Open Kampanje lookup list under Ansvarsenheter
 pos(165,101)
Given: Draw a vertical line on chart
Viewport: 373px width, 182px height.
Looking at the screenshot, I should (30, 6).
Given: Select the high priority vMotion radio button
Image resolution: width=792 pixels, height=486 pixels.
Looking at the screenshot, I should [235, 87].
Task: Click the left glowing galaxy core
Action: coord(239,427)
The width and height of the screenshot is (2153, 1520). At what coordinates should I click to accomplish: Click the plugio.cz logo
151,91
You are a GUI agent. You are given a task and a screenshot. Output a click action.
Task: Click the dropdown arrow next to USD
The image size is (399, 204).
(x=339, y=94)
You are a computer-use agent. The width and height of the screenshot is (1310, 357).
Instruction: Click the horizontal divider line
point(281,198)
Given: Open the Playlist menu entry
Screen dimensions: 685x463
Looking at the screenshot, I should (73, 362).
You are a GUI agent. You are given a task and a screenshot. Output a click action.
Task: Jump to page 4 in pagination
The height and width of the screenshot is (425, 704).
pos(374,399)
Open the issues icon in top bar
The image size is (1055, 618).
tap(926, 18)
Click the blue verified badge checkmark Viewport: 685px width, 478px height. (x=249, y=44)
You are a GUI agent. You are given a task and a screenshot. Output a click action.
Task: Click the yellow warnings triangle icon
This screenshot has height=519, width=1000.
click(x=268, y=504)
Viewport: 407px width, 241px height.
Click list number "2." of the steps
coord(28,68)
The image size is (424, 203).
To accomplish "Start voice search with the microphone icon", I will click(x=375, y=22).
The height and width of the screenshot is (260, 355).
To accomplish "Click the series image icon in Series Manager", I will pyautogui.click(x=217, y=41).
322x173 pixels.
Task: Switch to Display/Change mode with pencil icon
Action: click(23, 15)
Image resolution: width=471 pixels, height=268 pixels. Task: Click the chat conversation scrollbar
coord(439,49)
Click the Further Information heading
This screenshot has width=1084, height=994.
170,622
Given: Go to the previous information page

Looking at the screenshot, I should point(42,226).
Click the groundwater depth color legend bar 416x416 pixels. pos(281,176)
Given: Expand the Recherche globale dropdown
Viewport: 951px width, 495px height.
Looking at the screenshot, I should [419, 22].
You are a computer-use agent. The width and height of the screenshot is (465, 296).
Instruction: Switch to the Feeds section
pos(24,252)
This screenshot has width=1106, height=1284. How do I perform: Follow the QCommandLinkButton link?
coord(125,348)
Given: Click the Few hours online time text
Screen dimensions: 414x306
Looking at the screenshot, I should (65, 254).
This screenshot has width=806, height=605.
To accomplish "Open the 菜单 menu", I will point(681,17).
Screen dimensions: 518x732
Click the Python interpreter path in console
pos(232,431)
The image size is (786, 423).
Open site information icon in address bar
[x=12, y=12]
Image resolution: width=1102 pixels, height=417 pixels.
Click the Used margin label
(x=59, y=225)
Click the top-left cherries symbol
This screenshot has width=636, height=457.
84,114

WHAT THIS TASK INVOLVES:
Print again the material above, limited to the lines from the one holding "Image resolution: width=1102" through the last, inclusive.

ANSWER SPACE:
Image resolution: width=1102 pixels, height=417 pixels.
Click the Used margin label
(x=59, y=225)
Click the top-left cherries symbol
This screenshot has width=636, height=457.
84,114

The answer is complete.